El asentamiento del cine sonoro provocó un movimiento industrial en doble dirección: si la fascinación por la nueva técnica llevó a las salas a una multitud de espectadores deseosos de oír hablar en la pantalla a sus actores favoritos, el cine silente quedó repentinamente obsoleto y las majors vieron cómo su catálogo perdía toda validez comercial. La única rehabilitación de aquellos celuloides rancios pasaba por elaborar versiones sonoras de aquellos que aún pudieran presentar algún potencial en taquilla.
La llegada de Lillian Hellman a Los Ángeles no fue ajena a esta circunstancia. Y Samuel Goldwyn, emigrante sin estudios que nunca consiguió dominar el inglés, no dudaba que el único criterio válido para reclutar escritores era la excelencia. Sentía una inmensa admiración por los grandes literatos y ya en tiempos del mudo había intentado atraer a su órbita a figuras como George Bernard Shaw e incluso a todo un Nobel de Literatura, Anatole France. No es extraño, por lo tanto, que fuera él quien intuyera el potencial de Hellman y quien le ofreciera el proyecto destinado a lucir por primera vez su nombre en unos créditos: El ángel de las tinieblas (1935).
En su versión muda, El ángel de las tinieblas había sido el mayor éxito de la producción silente de Goldwyn, y su remake sonoro se convirtió en la gran apuesta comercial de la firma para la nueva temporada. Contaba como baza infalible con la dupla conformada por el actor Fredrich March y el exquisito realizador Sidney Franklin, que acababan de alcanzar un éxito inmenso con una película de planteamientos similares, La llama eterna.
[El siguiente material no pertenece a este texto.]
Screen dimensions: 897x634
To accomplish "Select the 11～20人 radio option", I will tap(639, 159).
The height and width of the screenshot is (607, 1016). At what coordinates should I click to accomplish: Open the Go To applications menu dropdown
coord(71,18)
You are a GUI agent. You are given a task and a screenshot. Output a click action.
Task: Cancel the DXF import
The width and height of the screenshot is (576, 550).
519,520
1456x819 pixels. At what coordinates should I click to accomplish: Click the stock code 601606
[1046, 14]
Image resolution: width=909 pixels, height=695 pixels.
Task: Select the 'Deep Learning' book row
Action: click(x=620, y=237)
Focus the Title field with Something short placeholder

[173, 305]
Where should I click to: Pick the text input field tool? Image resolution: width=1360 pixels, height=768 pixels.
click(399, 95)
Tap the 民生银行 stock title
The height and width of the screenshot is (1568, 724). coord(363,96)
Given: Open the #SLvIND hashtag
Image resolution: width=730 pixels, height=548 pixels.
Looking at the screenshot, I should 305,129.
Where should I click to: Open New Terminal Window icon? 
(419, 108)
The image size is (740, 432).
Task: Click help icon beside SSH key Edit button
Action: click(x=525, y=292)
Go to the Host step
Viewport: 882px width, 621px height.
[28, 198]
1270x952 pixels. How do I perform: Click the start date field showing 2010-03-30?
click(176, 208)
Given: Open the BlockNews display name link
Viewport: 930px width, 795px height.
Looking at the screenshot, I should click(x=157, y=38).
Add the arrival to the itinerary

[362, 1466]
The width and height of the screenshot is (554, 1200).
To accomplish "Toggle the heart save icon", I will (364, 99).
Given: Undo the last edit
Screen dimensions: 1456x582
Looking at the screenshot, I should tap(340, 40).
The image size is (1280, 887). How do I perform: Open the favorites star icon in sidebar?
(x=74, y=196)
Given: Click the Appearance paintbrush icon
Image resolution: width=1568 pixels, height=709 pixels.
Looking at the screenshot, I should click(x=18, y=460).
Y como añadido, la cinta supondría la presentación en Hollywood de Merle Oberon supliendo a la húngara Vilma Bánky en la reelaboración de la que era su película favorita desde que, siendo una niña, la viera devorada por las pulgas en un cine de Calcuta.
Pero de aquella historia de una mujer con el corazón dividido entre dos hombres que combaten en las trincheras de la Primera Guerra Mundial a Hellman solo le agradaba un elemento: la posibilidad de dibujar un trío amoroso a imitación de ese otro, repleto de terceras personas, por el que había apostado con Hammett; el tema sería a partir de entonces tan recurrente en su obra que, a fuerza de repetición, terminará alcanzando rasgo de autoría. Pero ahí acababa su comodidad ante aquella trama que consideraba “una estupidez anacrónica” y ante un giro final abocado al melodrama más lacrimógeno, un código que detestaba. Y un buen día, cansada de todo aquello, decidió abandonar el proyecto y dejó Los Ángeles con intención de no volver a trabajar en el cine.
Pero Goldwyn demostró que su olfato seguía intacto, y El ángel de las tinieblas recibió críticas hiperbólicas, triunfó en los Oscar y encontró un inmenso éxito cuyo eco resonaría décadas: aún en los sesenta se manejó un posible remake protagonizado por un Rock Hudson que perdía la vista combatiendo en Corea. Y a la vista del contrato estratosférico que le ofreció Goldwyn, Hellman superó todas sus reticencias, volvió a Hollywood y organizó con él un plan de trabajo que daría pie a lo más brillante de su filmografía. Años después, preparando Julia, el director Fred Zinnemann le pidió que hiciera memoria e intentara recordar a un joven ayudante de Franklin que se movía por el plató hablando el inglés con dificultad. Era él, en uno de sus primeros cometidos tras huir de Alemania con la llegada al poder de Hitler.